··· Provided passage
OPINION Odds are most of us have seen the license plates: “Louisiana, Sportsman’s Paradise.” Or should that be: “Louisiana, Sportsmen Unwelcome”? That sure seems to be the message delivered by the state House of Representatives when, in mid-April, it voted that landowners who control 80 percent of the state’s productive coastal marsh can tell recreational fishermen: Stay out!
From the perspective of coastal sport-fishing enthusiasts, Louisiana is unique in many respects. On the plus side, there’s the mind-bogglingly vast productive coastal marsh, 3 million acres of it. Some of the best fishing in the world for redfish, seatrout, flounder, largemouth bass and other game fish attracts anglers from all over to these estuaries.
But it turns out there’s a monster in this marsh that has recently begun rearing a very ugly head, threatening the state’s economically and culturally vital recreational fishery.
······
··· Record extracts
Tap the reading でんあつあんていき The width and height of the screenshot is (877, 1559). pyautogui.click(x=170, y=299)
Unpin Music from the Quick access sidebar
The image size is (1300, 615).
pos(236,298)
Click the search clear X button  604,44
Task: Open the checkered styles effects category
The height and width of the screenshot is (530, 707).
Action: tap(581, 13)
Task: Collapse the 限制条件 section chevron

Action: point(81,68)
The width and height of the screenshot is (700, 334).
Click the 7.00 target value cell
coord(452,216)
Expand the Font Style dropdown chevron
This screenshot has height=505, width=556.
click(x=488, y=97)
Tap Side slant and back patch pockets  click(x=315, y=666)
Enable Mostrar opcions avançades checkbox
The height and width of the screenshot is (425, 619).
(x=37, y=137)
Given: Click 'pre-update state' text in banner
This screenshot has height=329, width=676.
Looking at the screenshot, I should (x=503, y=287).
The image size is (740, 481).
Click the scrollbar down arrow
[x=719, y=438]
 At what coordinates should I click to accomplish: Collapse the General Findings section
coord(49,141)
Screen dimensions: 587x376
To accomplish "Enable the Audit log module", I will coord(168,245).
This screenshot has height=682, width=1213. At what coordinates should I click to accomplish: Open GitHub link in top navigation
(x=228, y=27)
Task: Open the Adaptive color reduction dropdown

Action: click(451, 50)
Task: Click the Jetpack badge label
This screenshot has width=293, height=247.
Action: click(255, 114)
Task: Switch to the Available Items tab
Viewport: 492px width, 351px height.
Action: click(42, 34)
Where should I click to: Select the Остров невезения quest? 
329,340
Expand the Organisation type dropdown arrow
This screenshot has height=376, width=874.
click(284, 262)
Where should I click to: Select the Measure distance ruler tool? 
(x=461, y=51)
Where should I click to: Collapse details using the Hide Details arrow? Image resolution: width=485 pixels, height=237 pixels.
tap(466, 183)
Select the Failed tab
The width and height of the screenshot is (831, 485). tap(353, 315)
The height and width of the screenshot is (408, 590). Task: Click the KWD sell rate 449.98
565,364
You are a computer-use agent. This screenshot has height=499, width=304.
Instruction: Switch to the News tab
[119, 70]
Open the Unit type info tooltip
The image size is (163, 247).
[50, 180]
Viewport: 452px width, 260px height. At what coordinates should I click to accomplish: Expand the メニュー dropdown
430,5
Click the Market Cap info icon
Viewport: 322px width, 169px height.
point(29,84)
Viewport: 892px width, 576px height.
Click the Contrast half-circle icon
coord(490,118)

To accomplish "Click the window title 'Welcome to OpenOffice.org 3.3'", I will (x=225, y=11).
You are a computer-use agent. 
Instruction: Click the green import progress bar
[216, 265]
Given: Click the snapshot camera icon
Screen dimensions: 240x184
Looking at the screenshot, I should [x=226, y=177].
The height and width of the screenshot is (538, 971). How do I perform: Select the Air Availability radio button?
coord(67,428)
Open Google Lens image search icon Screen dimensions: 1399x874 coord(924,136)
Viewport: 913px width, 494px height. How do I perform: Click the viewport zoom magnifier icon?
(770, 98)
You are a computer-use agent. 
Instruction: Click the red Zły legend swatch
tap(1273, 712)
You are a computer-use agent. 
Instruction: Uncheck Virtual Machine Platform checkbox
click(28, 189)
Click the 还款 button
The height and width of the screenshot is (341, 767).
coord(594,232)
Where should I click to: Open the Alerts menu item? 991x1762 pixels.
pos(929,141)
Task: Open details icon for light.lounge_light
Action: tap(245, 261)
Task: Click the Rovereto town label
······
--- What to work on ---
[a] List the game fish named in the opinion piece on Louisiana's coastal marsh fishing.
[b] According to the opinion piece on Louisiana's coastal marsh fishing, what share of the state's productive coastal marsh do landowners control?
[c] Proceed with the opinion piece on Louisiana's coastal marsh fishing, picking up after its final sentence.
The records are not required for any of the tasks.

--- Answers to each task ---
[a] Redfish, seatrout, flounder, largemouth bass

[b] 80 percent

[c]
Consider a few facts to understand what we’re dealing with:
1. Of Louisiana’s millions of acres of inshore waters, 80 percent are considered private.
2. Landowners in the state can legally deny public access to their “lands” (here, coastal waters).
3. The state of Louisiana does not require private land to be posted (so it’s legally up to anglers to know whether the often-remote marshlands they’re fishing are private property).
4. The state offers no truly viable means to determine what is or is not public.
5. Trespassing in Louisiana is a felony (which could cost fishing guides their licenses).
This situation is as unique to Louisiana as is the great marsh itself, for a couple of reasons.
First, unlike other states, Louisiana does not recognize a public-trust doctrine — rooted in ancient Roman law and part of modern law in the United States — of “navigable servitude.” That basically requires submerged lands to be managed for the use and benefit of the public. Historically, this meant for commerce and fishing, but for decades has included recreation and the protection of fish, wildlife and habitat. But based on laws from the early 1800s, even navigable coastal waters in Louisiana are largely considered private.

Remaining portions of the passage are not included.